- Tridell Location of Tidell within the State of Utah Tridell Location of Tidell within the United States
- Coordinates: 40°27′13″N 109°51′0″W﻿ / ﻿40.45361°N 109.85000°W
- Country: United States
- State: Utah
- County: Uintah
- Named after: Consisting of three dales (small valleys)
- Elevation: 5,636 ft (1,718 m)
- Time zone: UTC-7 (Mountain (MST))
- • Summer (DST): UTC-6 (MDT)
- ZIP codes: 84076
- GNIS feature ID: 1433670

= Tridell, Utah =

Unincorporated community in the state of Utah, United States

Tridell (originally named Liberty) is an unincorporated community in the Uinta Basin in western Uintah County, Utah, United States.

==Description==

The settlement lies along local roads north of State Route 121, approximately 25 miles west of the city of Vernal, the county seat of Uintah County. Until the highway was deleted from the state highway system in 1969, Tridell was the northern terminus for State Route 246. Its elevation is 5,636 feet (1,718 m), and it is located at (40.4535682, -109.8498700).
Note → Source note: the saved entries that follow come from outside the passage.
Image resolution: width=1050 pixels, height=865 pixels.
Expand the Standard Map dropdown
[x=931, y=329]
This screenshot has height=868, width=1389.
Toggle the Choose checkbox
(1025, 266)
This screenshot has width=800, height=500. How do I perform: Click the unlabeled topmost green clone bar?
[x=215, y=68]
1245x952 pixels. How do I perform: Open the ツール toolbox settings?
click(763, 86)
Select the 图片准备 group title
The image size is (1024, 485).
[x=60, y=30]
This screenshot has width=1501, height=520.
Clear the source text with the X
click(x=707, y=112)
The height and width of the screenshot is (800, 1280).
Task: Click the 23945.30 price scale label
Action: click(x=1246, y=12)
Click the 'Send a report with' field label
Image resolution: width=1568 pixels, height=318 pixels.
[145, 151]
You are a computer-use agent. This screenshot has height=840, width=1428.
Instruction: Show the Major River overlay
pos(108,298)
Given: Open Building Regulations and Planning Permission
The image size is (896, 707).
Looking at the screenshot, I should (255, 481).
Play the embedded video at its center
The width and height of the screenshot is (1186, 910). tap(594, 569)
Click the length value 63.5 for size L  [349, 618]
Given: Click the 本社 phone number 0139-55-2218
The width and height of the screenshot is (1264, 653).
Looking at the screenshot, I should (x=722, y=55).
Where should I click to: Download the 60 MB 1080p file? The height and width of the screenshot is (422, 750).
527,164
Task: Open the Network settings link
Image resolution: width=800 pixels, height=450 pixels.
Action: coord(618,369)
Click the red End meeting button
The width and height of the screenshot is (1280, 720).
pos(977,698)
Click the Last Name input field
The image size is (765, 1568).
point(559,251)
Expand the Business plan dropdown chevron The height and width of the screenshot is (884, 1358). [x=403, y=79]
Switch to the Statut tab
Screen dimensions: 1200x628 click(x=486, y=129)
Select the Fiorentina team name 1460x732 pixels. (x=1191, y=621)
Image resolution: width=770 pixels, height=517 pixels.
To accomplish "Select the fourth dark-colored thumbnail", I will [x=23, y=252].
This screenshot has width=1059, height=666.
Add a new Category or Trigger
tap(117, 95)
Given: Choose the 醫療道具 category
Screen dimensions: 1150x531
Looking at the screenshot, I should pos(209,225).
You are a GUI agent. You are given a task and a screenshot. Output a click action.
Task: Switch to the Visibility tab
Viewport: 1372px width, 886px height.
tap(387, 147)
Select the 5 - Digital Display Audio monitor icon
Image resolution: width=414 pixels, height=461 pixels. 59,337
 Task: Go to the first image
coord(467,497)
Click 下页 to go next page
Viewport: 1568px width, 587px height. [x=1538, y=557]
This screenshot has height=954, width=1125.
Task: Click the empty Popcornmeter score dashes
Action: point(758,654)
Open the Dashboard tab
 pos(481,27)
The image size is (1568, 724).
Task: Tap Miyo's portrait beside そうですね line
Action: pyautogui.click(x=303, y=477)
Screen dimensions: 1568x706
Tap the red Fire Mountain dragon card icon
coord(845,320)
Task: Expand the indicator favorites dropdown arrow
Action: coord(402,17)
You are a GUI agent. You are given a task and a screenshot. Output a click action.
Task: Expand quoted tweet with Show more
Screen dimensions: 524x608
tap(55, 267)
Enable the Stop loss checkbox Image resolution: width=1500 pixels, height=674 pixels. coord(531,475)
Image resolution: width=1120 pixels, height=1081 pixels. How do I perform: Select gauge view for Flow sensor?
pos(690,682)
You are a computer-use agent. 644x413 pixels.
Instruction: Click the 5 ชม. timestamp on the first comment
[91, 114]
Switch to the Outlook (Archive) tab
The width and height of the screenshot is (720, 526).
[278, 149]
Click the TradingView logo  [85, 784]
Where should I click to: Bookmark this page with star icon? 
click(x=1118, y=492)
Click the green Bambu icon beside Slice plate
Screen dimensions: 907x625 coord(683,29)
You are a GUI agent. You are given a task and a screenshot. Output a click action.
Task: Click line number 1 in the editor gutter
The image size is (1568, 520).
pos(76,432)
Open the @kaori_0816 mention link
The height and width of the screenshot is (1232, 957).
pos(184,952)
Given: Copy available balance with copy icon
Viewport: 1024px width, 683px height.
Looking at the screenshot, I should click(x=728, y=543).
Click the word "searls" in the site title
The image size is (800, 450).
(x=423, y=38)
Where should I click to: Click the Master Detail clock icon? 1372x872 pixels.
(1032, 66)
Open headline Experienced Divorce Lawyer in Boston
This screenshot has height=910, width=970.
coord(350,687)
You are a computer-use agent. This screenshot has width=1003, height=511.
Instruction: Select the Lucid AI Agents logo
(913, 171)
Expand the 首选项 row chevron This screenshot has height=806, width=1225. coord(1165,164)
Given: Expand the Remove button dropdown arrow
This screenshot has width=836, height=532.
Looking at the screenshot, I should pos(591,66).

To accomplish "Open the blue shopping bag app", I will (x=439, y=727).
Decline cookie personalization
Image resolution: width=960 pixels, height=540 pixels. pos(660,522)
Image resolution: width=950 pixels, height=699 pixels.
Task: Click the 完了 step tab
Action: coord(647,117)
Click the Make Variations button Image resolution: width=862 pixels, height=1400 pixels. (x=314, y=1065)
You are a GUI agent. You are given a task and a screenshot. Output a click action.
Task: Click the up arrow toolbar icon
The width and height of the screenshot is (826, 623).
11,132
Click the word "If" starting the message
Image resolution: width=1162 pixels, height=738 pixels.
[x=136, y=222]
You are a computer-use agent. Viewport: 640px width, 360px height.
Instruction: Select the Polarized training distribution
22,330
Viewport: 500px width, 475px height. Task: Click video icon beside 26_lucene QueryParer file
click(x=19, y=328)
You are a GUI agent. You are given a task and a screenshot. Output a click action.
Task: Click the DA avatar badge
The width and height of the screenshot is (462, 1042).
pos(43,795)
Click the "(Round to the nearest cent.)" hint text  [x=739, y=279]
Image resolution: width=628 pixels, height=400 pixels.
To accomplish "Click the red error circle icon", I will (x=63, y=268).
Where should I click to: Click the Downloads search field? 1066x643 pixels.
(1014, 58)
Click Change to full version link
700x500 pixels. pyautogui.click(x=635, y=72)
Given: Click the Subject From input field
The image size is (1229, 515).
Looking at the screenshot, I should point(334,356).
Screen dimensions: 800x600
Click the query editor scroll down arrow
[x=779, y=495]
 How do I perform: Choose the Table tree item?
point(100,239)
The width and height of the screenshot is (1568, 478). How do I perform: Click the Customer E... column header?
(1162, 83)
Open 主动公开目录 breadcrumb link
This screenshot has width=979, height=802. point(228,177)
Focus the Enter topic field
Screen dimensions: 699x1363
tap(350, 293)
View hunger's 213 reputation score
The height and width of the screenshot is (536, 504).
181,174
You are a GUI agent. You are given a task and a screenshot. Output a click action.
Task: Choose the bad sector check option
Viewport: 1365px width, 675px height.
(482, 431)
Although Tridell is unincorporated, it has had a post office, with the ZIP code of 84076, since 1918. (However, the post office became a rural station in 1964.)

Historical population
| Census | Pop. | Note | %± |
| 1940 | 432 |  | — |
| 1950 | 347 |  | −19.7% |
Source: U.S. Census Bureau

==Climate==
According to the Köppen Climate Classification system, Tridell has a semi-arid climate, abbreviated "BSk" on climate maps.